■ **Reading passage**

--------------------------------------------------

Since December, his twice-weekly marketing sessions at Serangoon Road's Tekka Market have taken twice as long. The air-conditioner technician first spends half an hour scouting for the best prices among the various stalls, does his mental sums, then homes in on the cheapest fish stall to bargain for the best deal.
There, he spends a good 10 minutes asking for the prices of different-size prawns, then repeats the process for crabs and fish. He then asks sheepishly for a 50-cent discount.
Finally, he walks away with his catch - 1kg of prawns for $7.50 and 1kg of ikan tongkol for $10. He casts a final longing look at the crab, his favourite, but walks away. The price - $12 to the kilogram - is too high.
Three months ago, he would have paid $5 for the prawns, $7 for the fish and $8 for the crab. In spite of his savvy shopping and self-denial, he and his flatmate now fork out $150 each for groceries every month, up from $100 last year.
Rising food prices are not easy to stomach given that his salary over the last six years of working here has barely inched up - from $1,100 in 2002 to $1,200 today. Meanwhile, the rental on his two-room flat has risen from $1,200 to $1,600. He and his flatmate pay $240 each, up by $70 over the years. Their company picks up the rest of the bill.
He counts himself one of the 'more fortunate' among the almost 700,000 foreign work permit holders here who mostly work as cleaners, construction workers or technicians. He draws a monthly salary, while the majority are daily-rated workers, typically earning $14 to $20 a day.
A check with 15 work permit holders - seven Indians, four Bangladeshis, three Myanmar nationals and a Thai worker - in Little India this week showed that price hikes have added between $20 and $50 to their monthly grocery bills.
Many say they have cut down on phone calls home, liquor, cigarettes - even chocolate - to make ends meet. Others toil over the weekend or work overtime to make up the difference as living costs here rise, while their pay and family commitments back home remain the same.
For many like construction worker S.Suresh, 27, it is now harder to save enough to support his farmer parents and four school-going siblings back home in Chennai.
He no longer watches Tamil and Hindi movies at the Jade cinema in Beach Road. Neither does he buy 'expensive vegetables' such as carrots and French beans, which have gone up by a dollar each to $6 and $3.50 per kilogram respectively.
He needs to make up for the extra $50 that he now spends monthly on food. This way, he is still able to send home $200 out of his $600 monthly pay packet every month.

--------------------------------------------------

■ **Stored data**
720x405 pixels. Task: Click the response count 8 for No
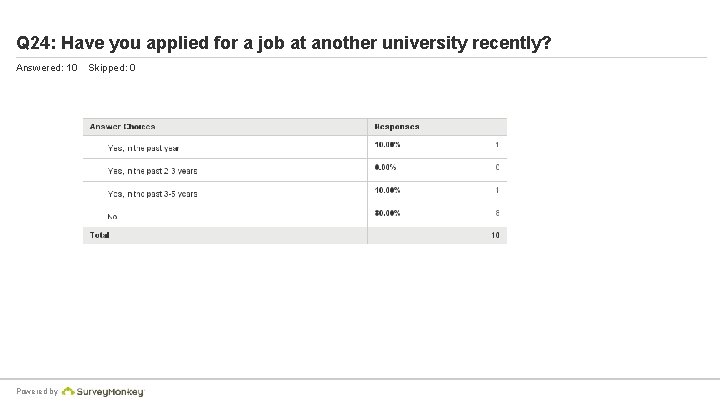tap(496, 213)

--------------------------------------------------

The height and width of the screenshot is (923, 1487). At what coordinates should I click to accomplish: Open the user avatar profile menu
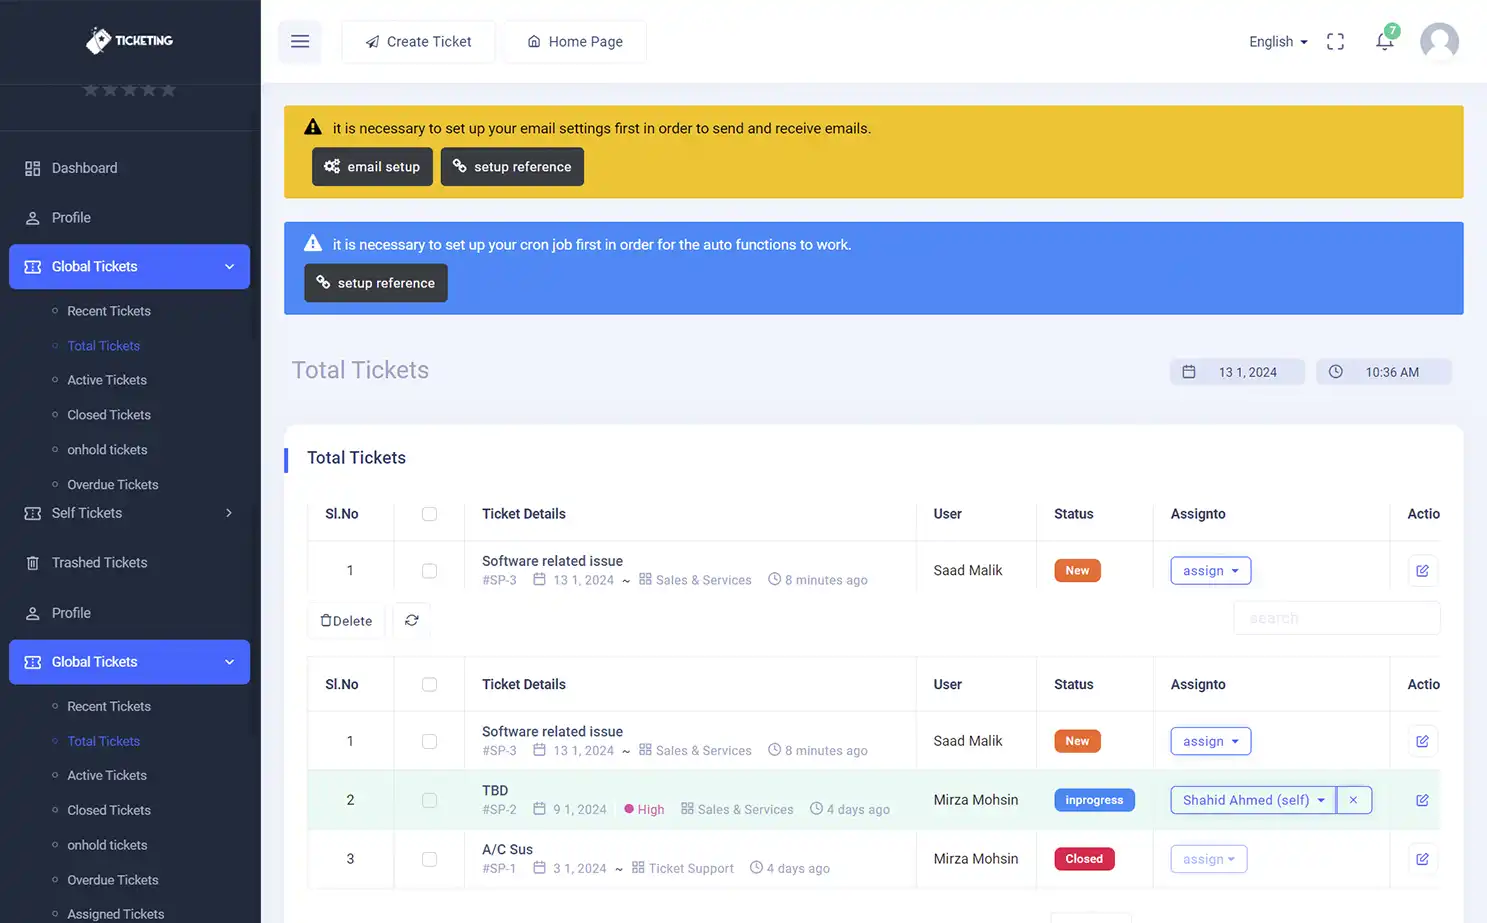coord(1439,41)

--------------------------------------------------

■ **Tasks to perform**
[1] From the article on rising food prices, extract the passage starting at "For many like" and ending at "home in Chennai.".
[2] Extend the article on foreign workers and rising food prices, picking up after its final sentence.

■ **Solved problems**
[1]
For many like construction worker S.Suresh, 27, it is now harder to save enough to support his farmer parents and four school-going siblings back home in Chennai.

[2]
Others who are less disciplined, or who arrived here more recently like construction worker Chinniah Rasoo, 40, have steadily fallen back on remittances.
The Tamil Nadu native arrived here four months ago and is still paying off a $5,000 debt in $200 monthly instalments, to the agent who found him a job here.
Squeezed by rising transport and other costs, he manages to send only $200 to his wife and three children, instead of the targeted $300.
'When I do my sums, it is really sad. We work hard but everything is going up. Soon, we might eat just chicken as it is cheaper than fish for a big group. What to do? We are caught in this situation,' he says in Tamil.
Compassionate stallholders at Tekka Market like fishmongers Lee Keng Seng, 45, and P.Jaraposs, 45, say they try to charge the foreign workers less and absorb the increases themselves.
Mr Nur Nabi, who sells frozen chicken, even lends money to foreign workers whom he 'feels sorry for'. Most of them, the 40-year-old notes, make good on their promise and return to repay him the 50 cents or $1 that they owe.
'What to do? My prices have gone up. I already have fewer customers among the foreign workers. Now, it sometimes takes three days to sell what we used to sell in two days,' he says.
Civil society groups like the Humanitarian Organisation for Migration Economics (Home) are concerned over how foreign workers are coping.
Noting that some get catered food through their employers at the worksites or in their dormitories, Home executive director Jolovan Wham says: 'They deduct between $100 and $150 monthly from their salaries. With the rise in food prices, I hope they will not increase these deductions or cut back on the food.'
Another group, the Archdiocesan Commission for the Pastoral Care of Migrants and Itinerant People, has been distributing food to newly arrived foreign workers at three to four construction sites thrice a week.
Since last month, advocacy groups Transient Workers Count Too and One Singapore have been providing free breakfast to foreign work permit holders, especially those whose claims of non-payment, workplace injuries or exploitative agents are under investigation by the authorities.
Their volunteers have been helping to serve up uthappam (a thick pancake of fermented rice and lentils) and hot drinks to about 60 foreign workers every morning at a Cuff Road restaurant. They are currently raising more money to provide more meals for the workers.
Mr Michael Sitow, co-founder of One Singapore, which seeks to eliminate poverty, says: 'Many of the foreign workers came in good faith. They have large debts and they need food. If they do not have enough to eat for various reasons, we must do something for them.'
A FAMILY IN CHINA: Eating out is now a luxury they can't afford
Pizza meal wipes out half of family's weekly grocery budget
Vince Chong, Straits Times 5 Apr 08;
ELEVEN-YEAR-OLD Ma Xingyu has been to Pizza Hut only once in her life, and she is unlikely to return any time soon.
With grocery bills adding up to half her family's income these days, they have stopped eating out altogether.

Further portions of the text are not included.